BRIEF: From the data underneath, reproduce exactly the stretch that begins at the line with "банкомат (704, 1945)" and ends after the line with "[Advertisement] (495, 70)".

MATERIAL FOR THE TASK:
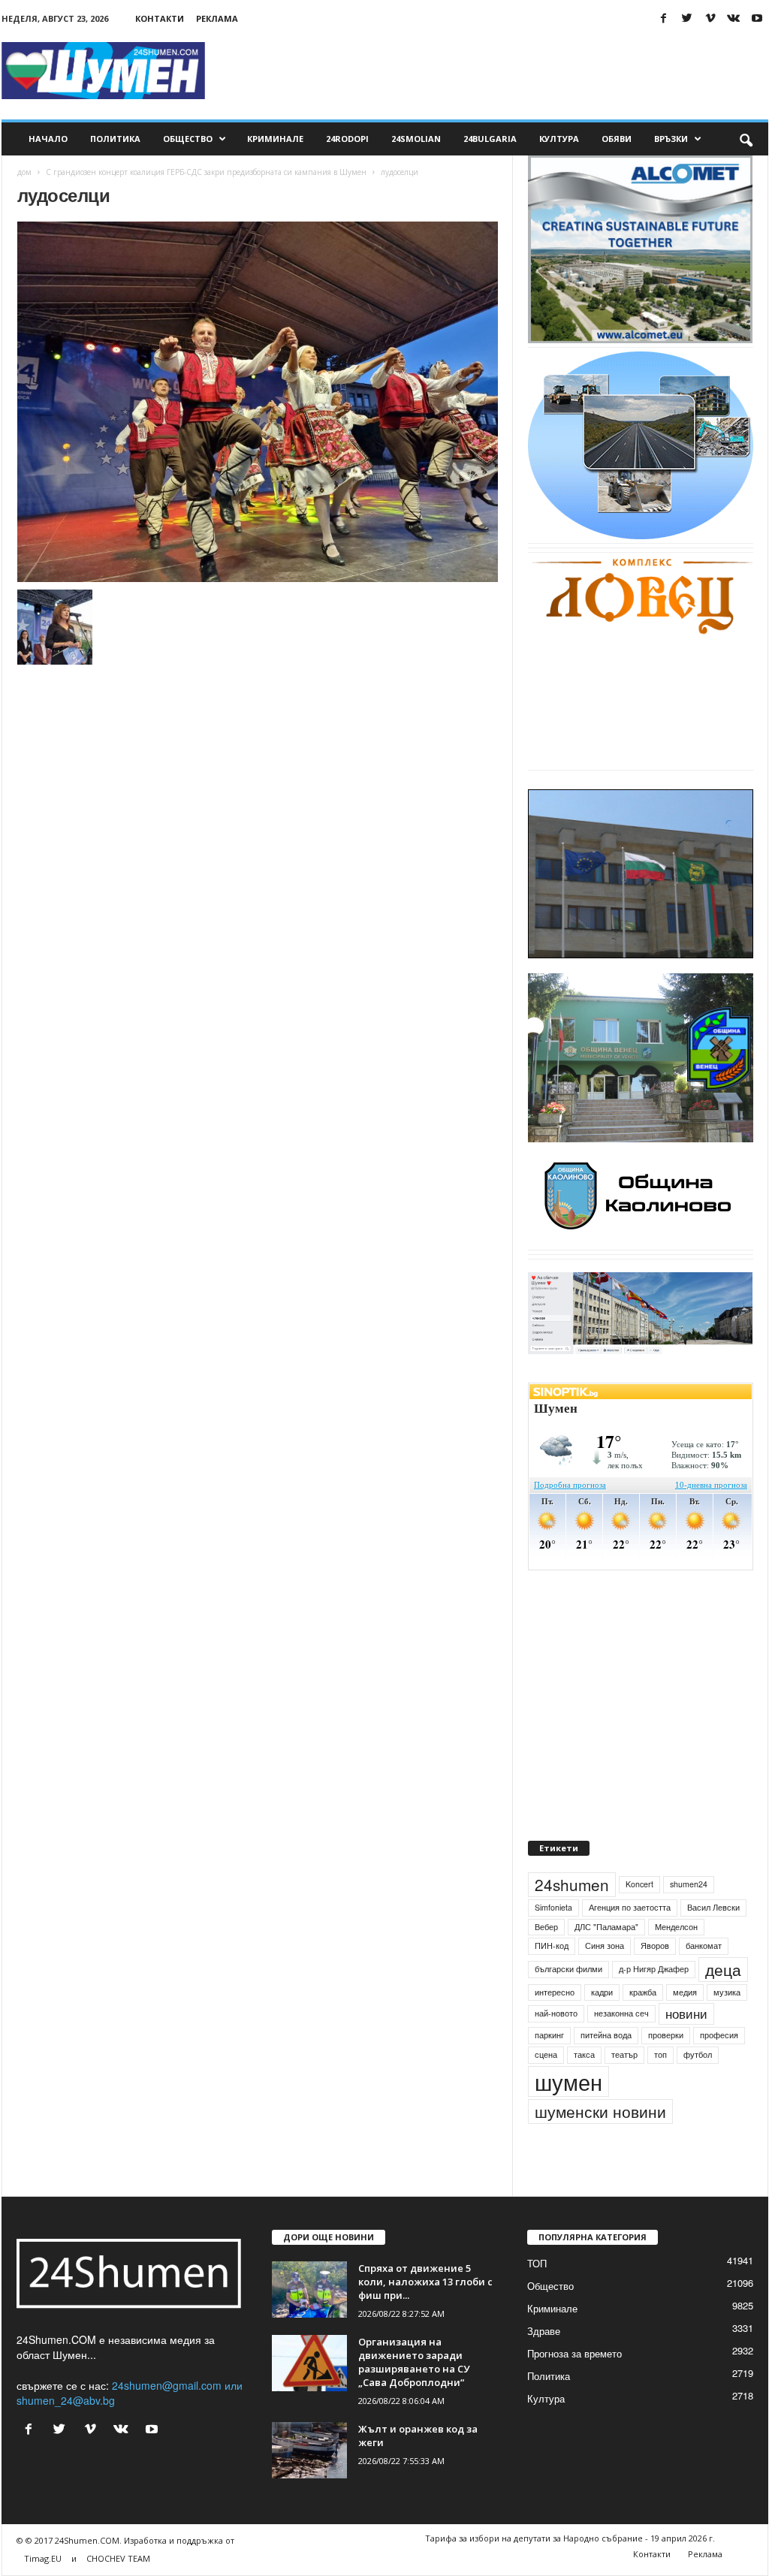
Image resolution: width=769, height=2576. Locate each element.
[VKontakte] (734, 18)
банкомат (704, 1945)
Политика (115, 138)
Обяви (617, 138)
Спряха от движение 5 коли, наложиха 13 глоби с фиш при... (425, 2281)
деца (723, 1969)
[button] (745, 138)
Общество (188, 138)
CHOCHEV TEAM (118, 2558)
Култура (559, 138)
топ (660, 2054)
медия (685, 1992)
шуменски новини (600, 2111)
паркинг (549, 2035)
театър (624, 2054)
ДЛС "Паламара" (606, 1926)
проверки (665, 2035)
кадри (602, 1992)
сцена (546, 2054)
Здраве (543, 2331)
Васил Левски (713, 1907)
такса (584, 2054)
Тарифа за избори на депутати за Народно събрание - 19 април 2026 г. (570, 2538)
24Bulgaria (490, 138)
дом (24, 172)
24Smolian (416, 138)
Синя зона (604, 1945)
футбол (697, 2054)
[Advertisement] (495, 70)
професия (719, 2035)
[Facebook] (664, 18)
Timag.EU (43, 2558)
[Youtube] (757, 18)
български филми (568, 1968)
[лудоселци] (257, 402)
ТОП (537, 2263)
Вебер (546, 1926)
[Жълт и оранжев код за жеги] (309, 2450)
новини (686, 2013)
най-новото (556, 2013)
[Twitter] (687, 18)
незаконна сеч (621, 2013)
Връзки (671, 138)
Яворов (655, 1945)
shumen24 (688, 1884)
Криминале (275, 138)
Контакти (159, 18)
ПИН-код (551, 1945)
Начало (48, 138)
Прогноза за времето (574, 2353)
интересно (554, 1992)
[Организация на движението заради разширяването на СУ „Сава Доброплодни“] (309, 2363)
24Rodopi (347, 138)
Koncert (639, 1884)
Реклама (217, 18)
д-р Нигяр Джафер (654, 1968)
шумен (568, 2081)
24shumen (572, 1884)
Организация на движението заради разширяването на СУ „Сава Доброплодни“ (413, 2362)
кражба (642, 1992)
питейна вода (606, 2035)
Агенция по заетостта (630, 1907)
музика (726, 1992)
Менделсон (676, 1926)
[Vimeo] (710, 18)
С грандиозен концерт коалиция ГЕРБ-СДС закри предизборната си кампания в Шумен (206, 172)
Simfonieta (553, 1907)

SOLVED PROBLEM:
банкомат (704, 1945)
Политика (115, 138)
Обяви (617, 138)
Спряха от движение 5 коли, наложиха 13 глоби с фиш при... (425, 2281)
деца (723, 1969)
[button] (745, 138)
Общество (188, 138)
CHOCHEV TEAM (118, 2558)
Култура (559, 138)
топ (660, 2054)
медия (685, 1992)
шуменски новини (600, 2111)
паркинг (549, 2035)
театър (624, 2054)
ДЛС "Паламара" (606, 1926)
проверки (665, 2035)
кадри (602, 1992)
сцена (546, 2054)
Здраве (543, 2331)
Васил Левски (713, 1907)
такса (584, 2054)
Тарифа за избори на депутати за Народно събрание - 19 април 2026 г. (570, 2538)
24Bulgaria (490, 138)
дом (24, 172)
24Smolian (416, 138)
Синя зона (604, 1945)
футбол (697, 2054)
[Advertisement] (495, 70)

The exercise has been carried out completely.